SODA, which owns online sneaker resale site SNKRDUNK, also announced that it had bought its competitor Monokabu, giving it an 80% share of Japan’s sneaker resale sector.

SNKRDUNK has 2.5 million users a month. SODA, which was set up in 2018, said that Indonesia and the Philippines were being targeted for expansion due to their buoyant e-commerce scenes and young demographics.
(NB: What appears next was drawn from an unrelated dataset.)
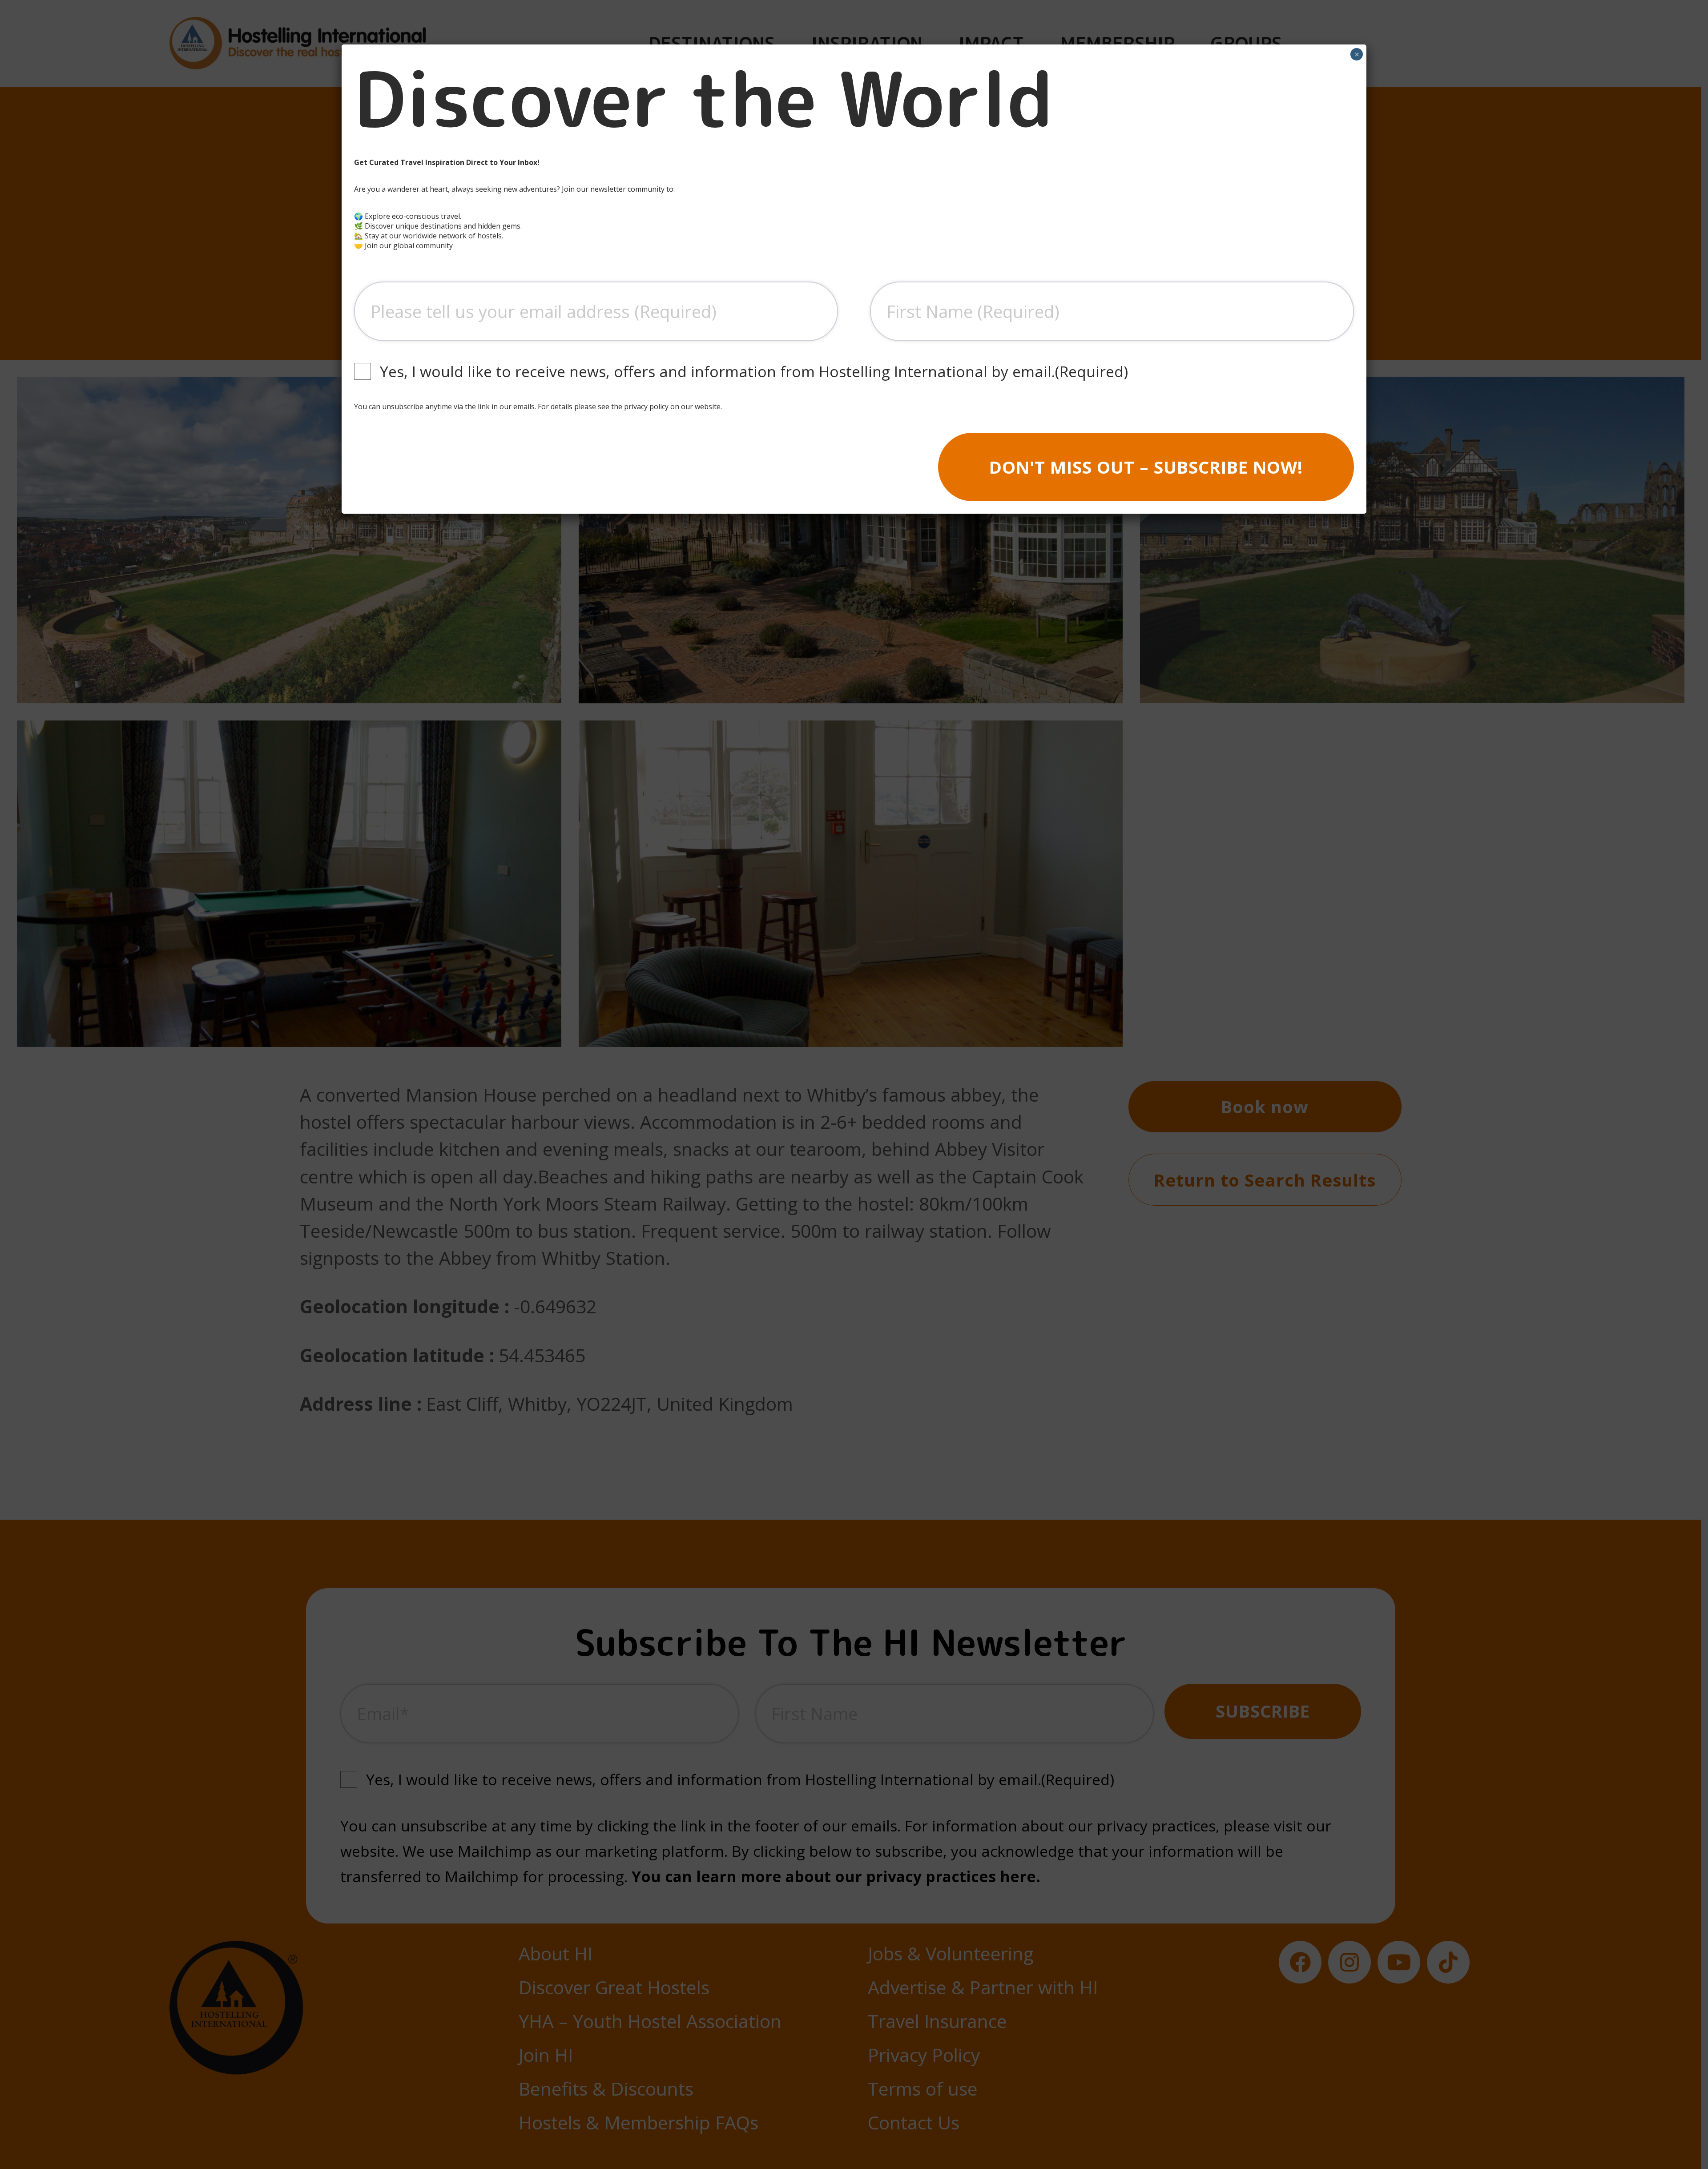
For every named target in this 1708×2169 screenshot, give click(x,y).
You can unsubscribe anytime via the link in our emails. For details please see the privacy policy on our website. (538, 406)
Investors in the Series C funding round included SoftBank Group, South Korean sneaker resale site KREAM, and venture capital firms Altos Ventures from the U.S. and JAFCO from Japan.

A spokesperson for SoftBank Ventures Asia, which led SODA’s Series B funding, told TechCrunch that SODA’s rapid growth had persuaded it to put more money into the company. The cash injection values SODA at around Y24 billion ($218 million U.S.).
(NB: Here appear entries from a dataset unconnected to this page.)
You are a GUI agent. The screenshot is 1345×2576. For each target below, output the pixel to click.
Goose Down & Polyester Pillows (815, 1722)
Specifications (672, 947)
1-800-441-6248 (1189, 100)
“We are honoured to receive the support of SBVA and KREAM, as well as their belief in both us and the industry,” SODA CEO Yuta Uchiyama told The Asset. “This investment has enabled us to make an important merger and acquisition that places us in a strong position in the Japanese sneaker resale market. Now, our sights are set on enhanced digitalization and a full-fledged future expansion to the rest of Asia, beginning with Indonesia and the Philippines next year.”

SoftBank Ventures Asia has made several bets on the sneaker resale industry, with other investments in KREAM of South Korea, as well as China-based Nice.

SoftBank led SODA’s $22 million Series B funding in January, when CEO Yuta Uchiyama told TechCrunch that growing openness to online purchases was boosting sales, and that demand for footwear on the site had held up despite challenges presented by Covid-19.

“With the global sneaker resale market increasing by more than 20% annually and estimated to hit close to $30 billion U.S. by 2030, we believe there is strong growth potential in the industry. We expect that the volume of sneaker resale transactions produced by our portfolio companies in South Korea, China and Japan will exhibit a high growth curve, and we will actively utilize SBVA’s global network to help them create more strategic synergy and lead the Asian market,” said SoftBank Ventures Asia CEO JP Lee.

SODA reported record sales of $34.7 million in May 2021, a surge of 900% year-on-year, according to Yahoo.

Fellow sneaker resale platforms, such as GOAT and StockX, have been among the fashion marketplaces to thrive during the pandemic, as economic shutdowns have driven penny-pinched consumers to economize.

In Japan, the cachet of vintage apparel and cultural dislike of waste underpin the sector, say commentators.